NASAの考えるこの家族の定義を知ったとき、私は深く納得するとともに、体の力が抜けるほどのため息をついた。心の奥底でそう確信していながら、言葉に出すことをどこか恐れていたからだ。

ここでいう家族には、直系家族と拡大家族の二種類がある。直系家族にあたるのはパートナーと子どもと、子どもの配偶者までで、親や兄弟は拡大家族に分類されるそうだ。

NASAでは、直系家族だけがシャトルの打ち上げが見られる特別室に招待され、宇宙飛行士に万が一の事があったときに連絡が入る。血縁ではなく、自分の意志で「家族になる!」と決めた人たちにこの権利が与えられるのだ。

こんな話をしているものの、私はけっして親や弟が嫌いなわけではない。今日までたくさん愛を注いでもらったと自信をもって言えるし、今でも変わらず仲良くしている。

それでも私は、夫の姓を名乗ることでようやく自分の心を真正面から見つめることができた。それも、まぎれもない事実だ。

私にとって旧姓は親の名前という感覚が強く、悩み多き十代と二十代をポンジュースのように濃縮したシンボルでもある。今となってはその姓で呼ばれるだけで赤面してしまうほどだ。

きっと、実家の家族に対してはしっかりした姉でなければと格好つけていたのだと思う。

けれど、私の情けない部分をそのまま受け入れてくれる夫と暮らすことで、ようやく「これが私らしさなんだ」と自分を許す気持ちがわいてきた。

「これでいいんだ」「大丈夫なんだ」「そういう自分も愛していい」

そんなことを思うたびに自分の輪郭を描くように、線がシュッと引かれる。デッサンのように何度もなんどもその線を引くことで、私の姿が浮かび上がってきたのだ。

これと似たようなことが、SNSやブログでハンドルネームを使い始めたときにも起こった。

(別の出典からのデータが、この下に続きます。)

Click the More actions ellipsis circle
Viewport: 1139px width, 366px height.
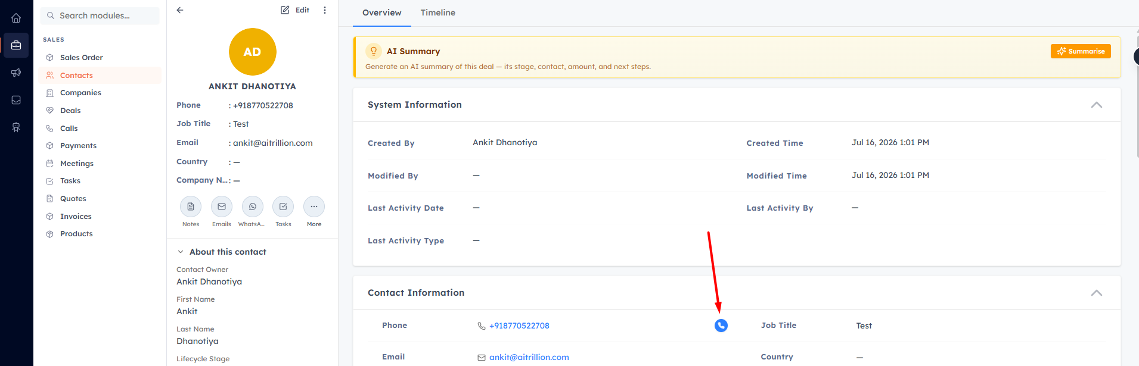click(314, 207)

会ったことのない人たちからその名で呼ばれ、誰にも話したことのない心情のひだが、アコーディオンのように伸び広がり、綺麗な音色が響くようだった。そんな姿勢で会話を重ねていくうちに、ますます私の輪郭は濃く太くなっていった。

この、名前によって自分をつかんでいく感覚はなんだろう。

考えてみるとやはり「自分で選んだ」ことがカギなのではないかと思い当たる。夫の姓に変わると決める。ハンドルネームを自分で決める。どちらも私が自分で開いた、その名前で生きる世界の扉だ。

そして、人が新しい名前で呼ばれると何が起こるのか。私はそれを身をもって感じたことがある。

生まれたばかりの息子を、初めてずっと考えていた名前で呼んだときのことだ。私の口から出たその音が鈴のように転がり、目の前の空気にふうっと溶けていったのだ。

名前の音がこの世界の空気をふるわせることで、人は生まれる。ふと見上げた空に流れ星を見たような、明るくたしかなひらめきだった。

愛をこめて名前を考え、選び、決める。

それはつまり、自分の輪郭を浮き上がらせることでもあるのだ。

ついこのあいだ、息子が本名を上手に言いかえた名前でゲームをしていたのを見つけてしまった。

「おおっ、うまい名前つけたじゃん!やるね!」

輪郭を描く筆を手に入れたことを喜ばしく思うものの、あせる気持ちもあった。デジタルネイティブ世代は自分の輪郭を描くスピードが、私たちよりずっとはやいのだ。

そんな息子もいずれは大切な人と出会い、家族となる約束を交わすかもしれない。想像するだけでさびしいけれど、その時はいちばんやさしく素直な言葉を贈ろうと決めている。

「あなたはそのままで素晴らしい、いつまでもそう思っているよ」

息子の拡大家族となった私は、特別室ではなく別の場所から彼の出発を見守る。そしてそのあと軽くなった肩を動かし、また自分の輪郭を描きながら生きていくのだ。